**To-do item:** Format the listing lines from the line containing "The height and" through the line containing "colorbar-symbol: ρ is" as a JSON list of strings, one string per line, leaving out blank lines.

**Records:**
^^^^^^^^
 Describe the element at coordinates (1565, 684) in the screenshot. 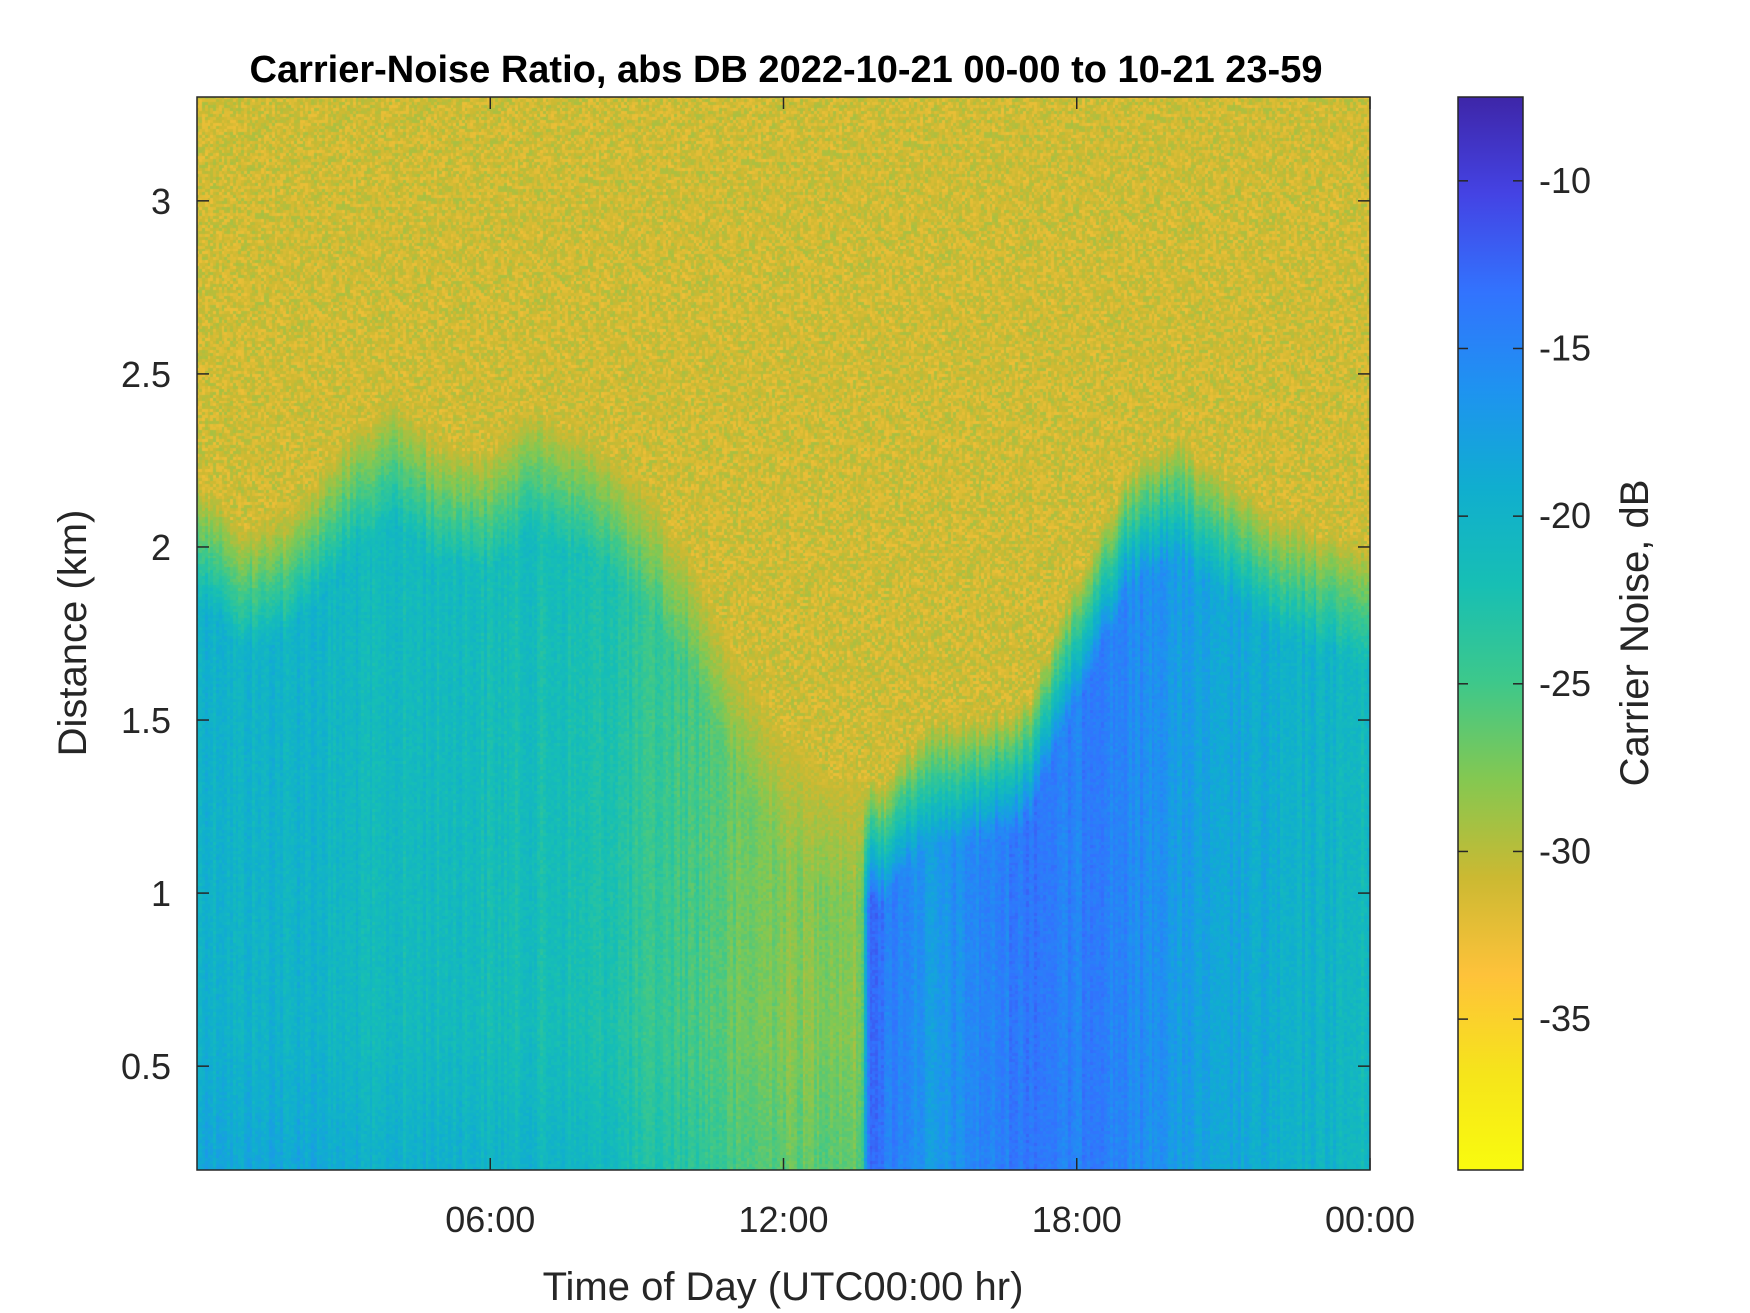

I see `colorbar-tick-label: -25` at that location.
^^^^^^^^
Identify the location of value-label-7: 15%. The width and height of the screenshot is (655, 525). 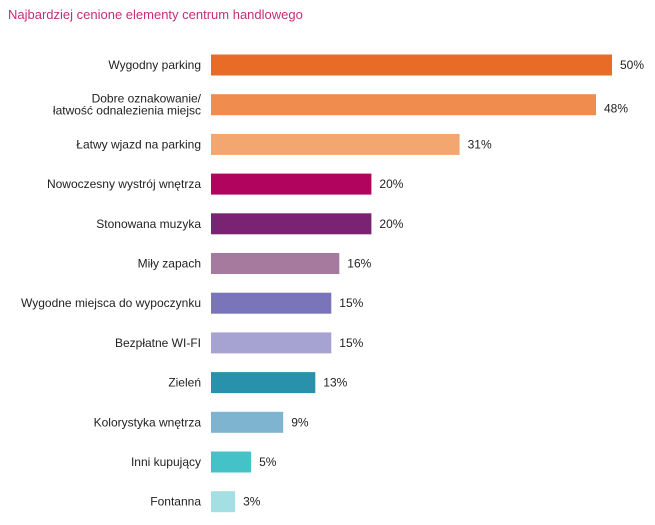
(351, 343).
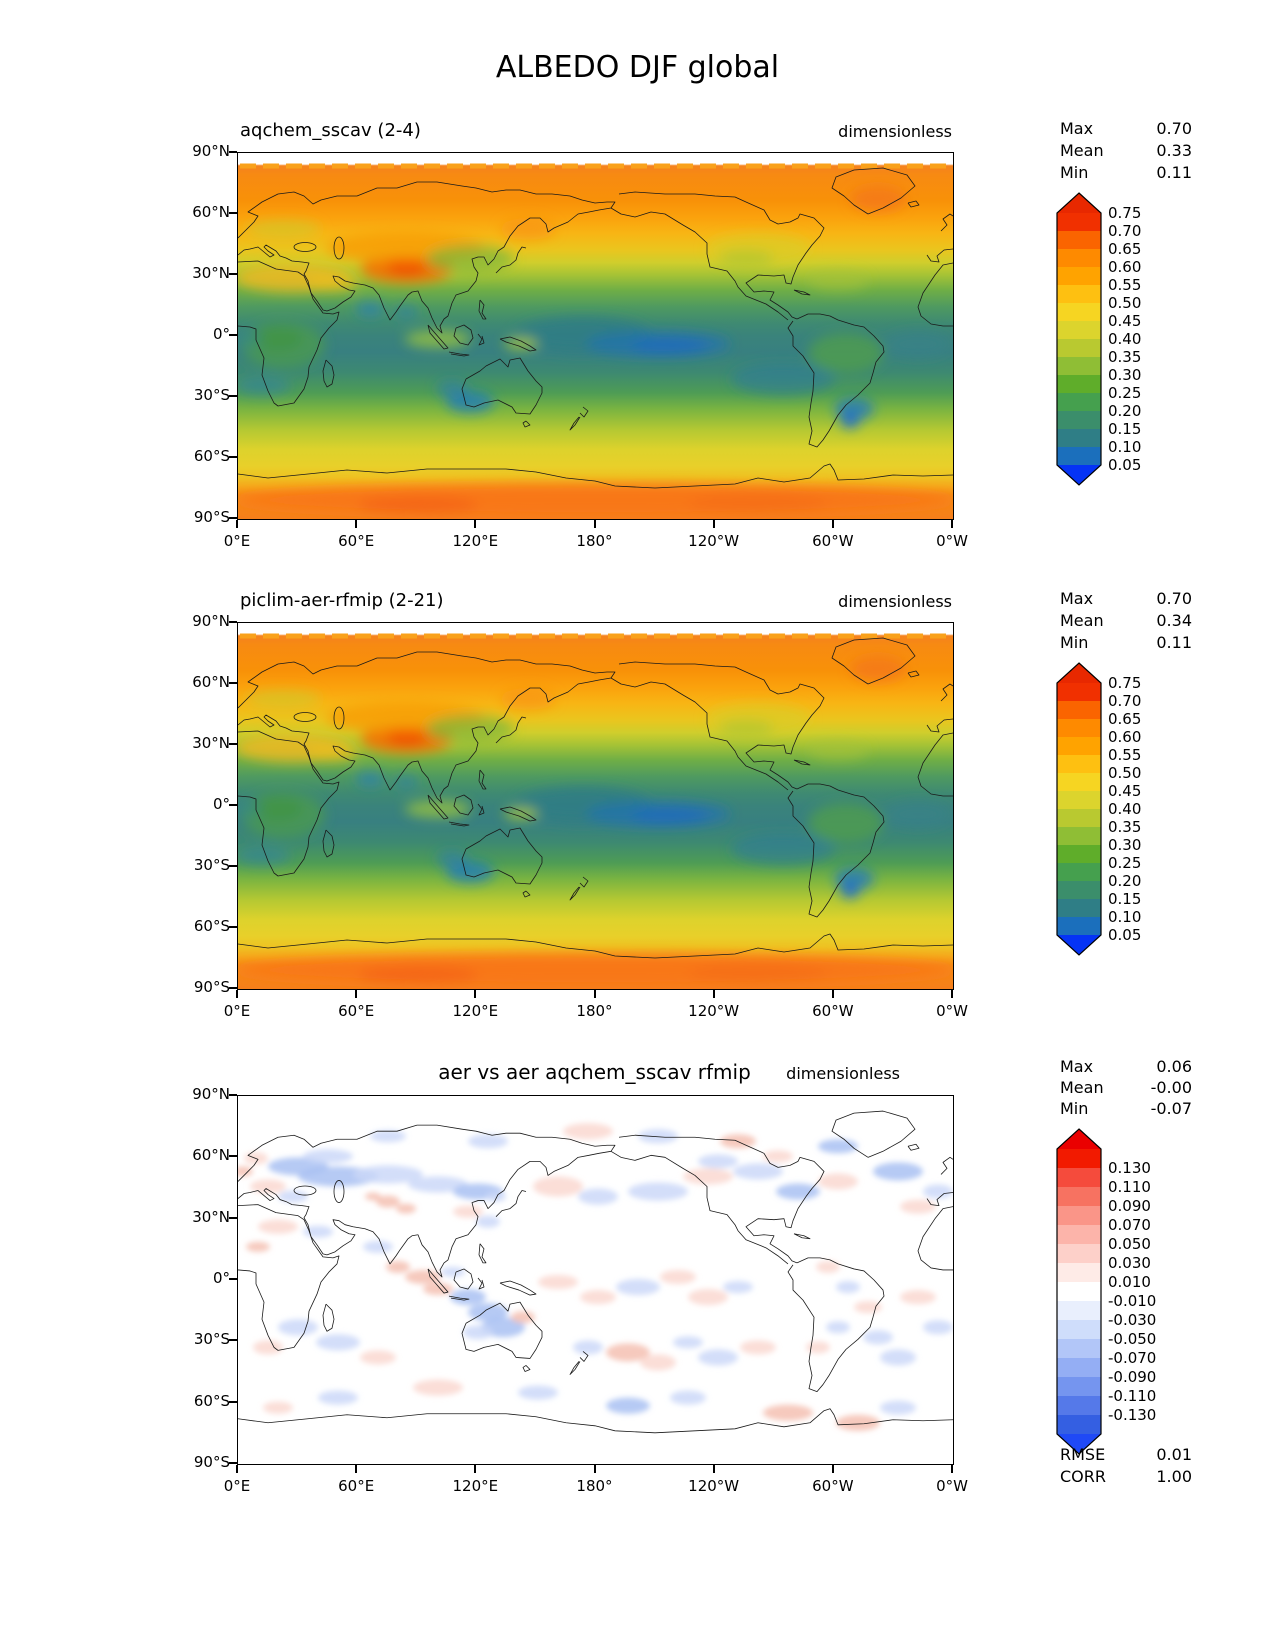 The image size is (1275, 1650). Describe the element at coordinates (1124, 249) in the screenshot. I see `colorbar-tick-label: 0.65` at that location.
^^^^^^^^
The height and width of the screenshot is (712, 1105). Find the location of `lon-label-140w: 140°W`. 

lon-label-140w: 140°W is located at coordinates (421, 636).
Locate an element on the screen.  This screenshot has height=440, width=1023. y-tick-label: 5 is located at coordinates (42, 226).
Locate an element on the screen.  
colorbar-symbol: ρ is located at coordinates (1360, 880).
^^^^^^^^
**Solution for this exercise:**
[
  "The height and width of the screenshot is (712, 1105). Find the location of `lon-label-140w: 140°W`. ",
  "lon-label-140w: 140°W is located at coordinates (421, 636).",
  "Locate an element on the screen.  This screenshot has height=440, width=1023. y-tick-label: 5 is located at coordinates (42, 226).",
  "Locate an element on the screen.  ",
  "colorbar-symbol: ρ is located at coordinates (1360, 880)."
]